The importance of continued longitudinal growth of the femoral neck for angular remodelling and, thereby, a decreased risk for symptomatic FAI is supported by Örtegren et al. [19]. With a growth-sparing technique, the femoral neck growth continues with 3–4 mm/year [7] to a total of 8,9–15,2 mm [8]. We did not measure the longitudinal growth of the femoral neck. However, angular remodelling about the same magnitude with non-growth sparing techniques suggests other factors’ importance [11, 12].

Remodelling depends on the remaining growth potential. Örtegren et al. found a statistically significant difference in HSA reduction between children younger than 11 years of age and children older than 13 [19]. We did the same analysis with the finding of a more minor and statistically not significant difference. Regardless of the age at surgery, we found strong correlations between HSA postoperatively and α3p, αA, AOR, and the HSA at follow-up. These findings support the importance of factors other than femoral neck growth for angular remodelling.

Tasks for this exercise –
[a] In the passage on femoral neck remodelling, how fast does the femoral neck keep growing with a growth-sparing technique?
[b] Reproduce the passage on femoral neck remodelling word for word, between "Remodelling depends on" and "for angular remodelling.", inclusive.
[c] Take the passage on femoral neck remodelling further, picking up right after its final sentence.

Data excerpts –
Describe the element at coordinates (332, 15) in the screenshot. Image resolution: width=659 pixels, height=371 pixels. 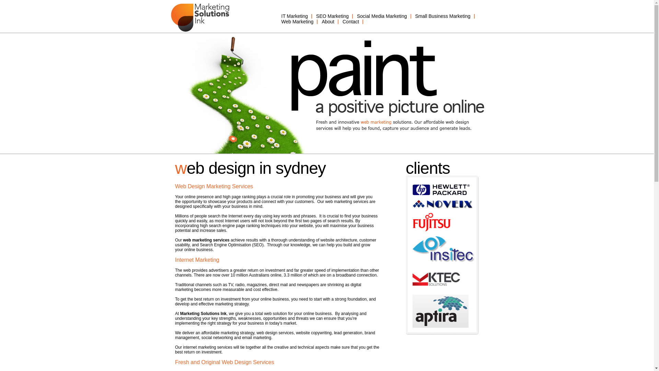
I see `'SEO Marketing'` at that location.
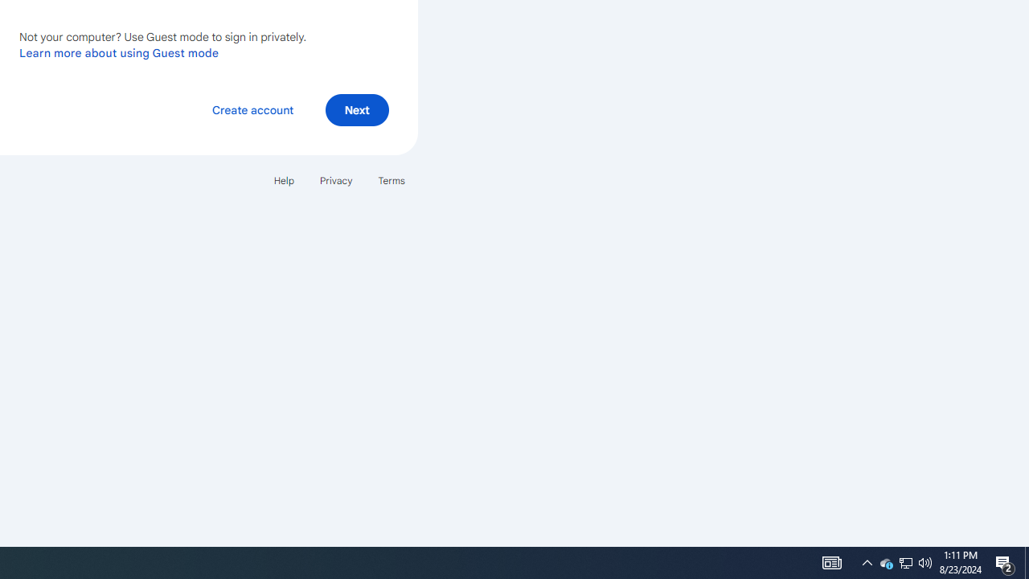 This screenshot has height=579, width=1029. What do you see at coordinates (356, 108) in the screenshot?
I see `'Next'` at bounding box center [356, 108].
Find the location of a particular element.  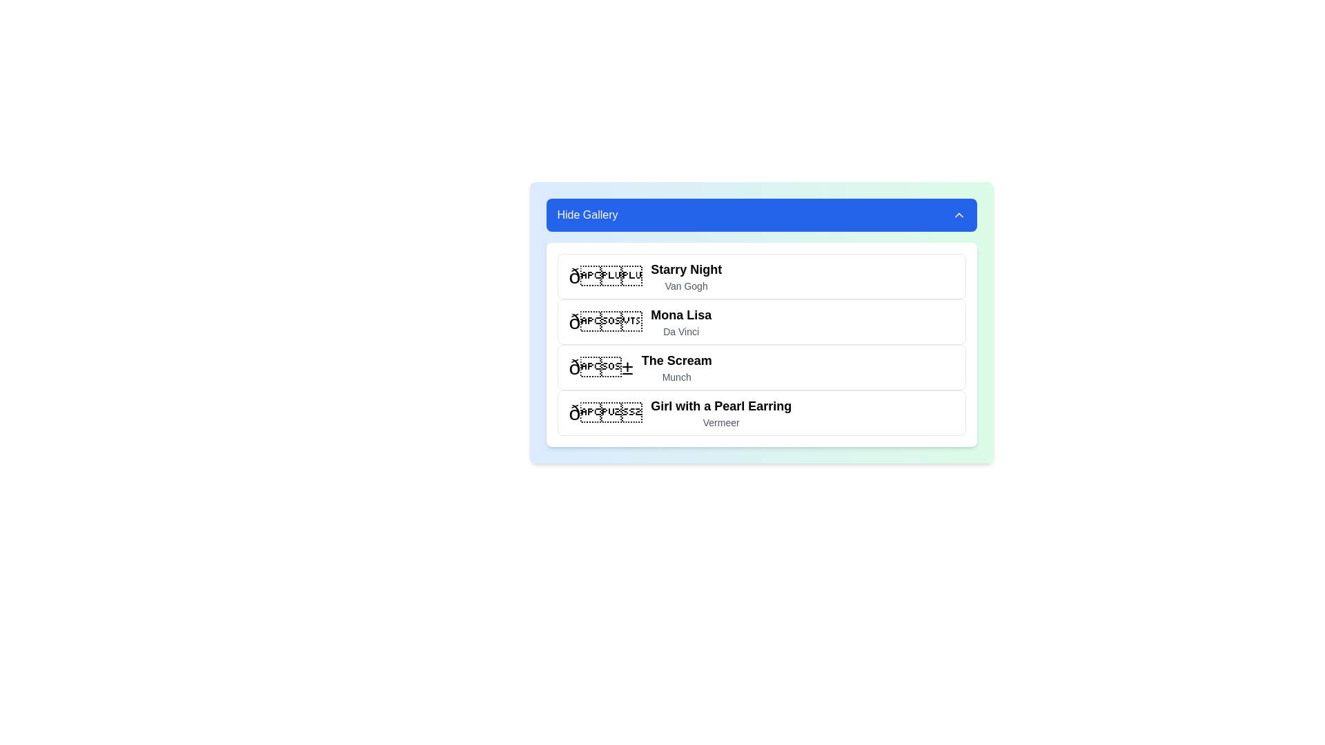

the third list item featuring the bold emoji '😱' and the title 'The Scream' is located at coordinates (640, 366).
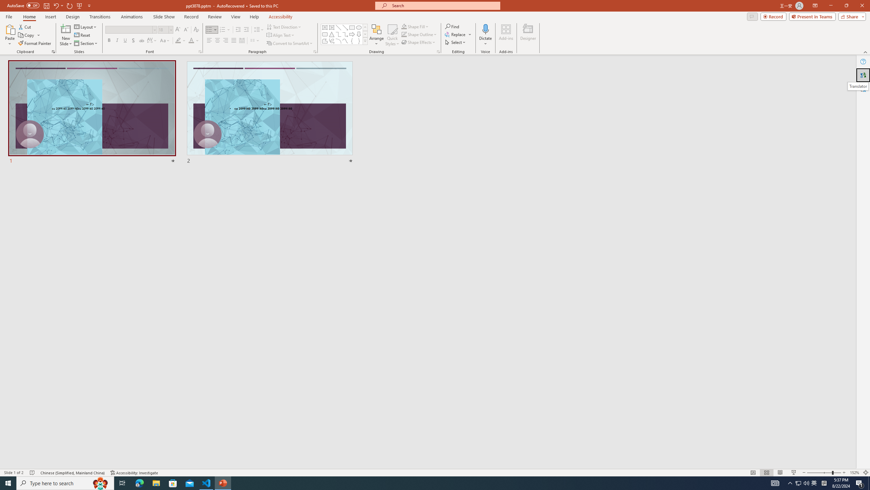  Describe the element at coordinates (364, 40) in the screenshot. I see `'Class: NetUIImage'` at that location.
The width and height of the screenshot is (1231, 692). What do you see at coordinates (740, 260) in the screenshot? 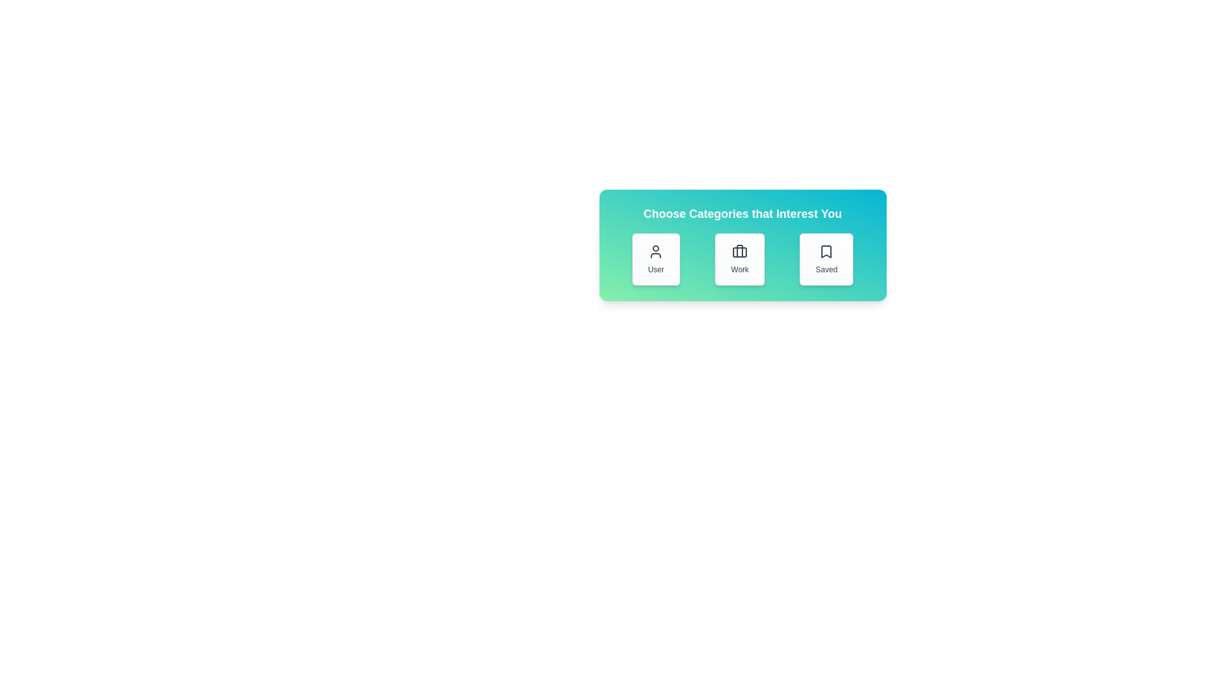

Answers for each item –
[a] 3–4 mm per year

[b]
Remodelling depends on the remaining growth potential. Örtegren et al. found a statistically significant difference in HSA reduction between children younger than 11 years of age and children older than 13 [19]. We did the same analysis with the finding of a more minor and statistically not significant difference. Regardless of the age at surgery, we found strong correlations between HSA postoperatively and α3p, αA, AOR, and the HSA at follow-up. These findings support the importance of factors other than femoral neck growth for angular remodelling.

[c]
Our study showed a statistically significant difference between the severity groups at baseline regarding αA and AOR but not for the α3p. The better correlation at follow-up between AOR and αA, than for α3p, suggests that αA corresponds better to the anterior head-neck offset, as pointed out in other reports [24, 36].

We found that assessing the morphology of the SCFE hip was simplified using the anatomical alpha angle rather than the 3-point method. The αA correlates better with the AOR as both methods reference the femoral neck axis. For hips with poor head-neck offset, i.e. higher HSA, the alpha angle will increase accordingly. Therefore, HSA and the αA probably better judge the risk of symptomatic FAI connected to SCFE than the α3p does, which is also pointed out by Ucpunar et al. (39).

The gender distribution in our study included a higher percentage of girls than boys compared to the population-based study by Herngren et al. [1]. Therefore, we do not have any reason to believe that the remodelling is different between girls and boys.

Limitations

The exclusion of 72 hips was because of inconsistent quality and rotational error. The pair-wise inspection of the radiographs to ensure the same visibility of the lesser trochanter and identical implant position on the frog-leg views contributed to this. However, we became confident that we ended up with 51 pairs of radiographs with as small a rotational error as possible.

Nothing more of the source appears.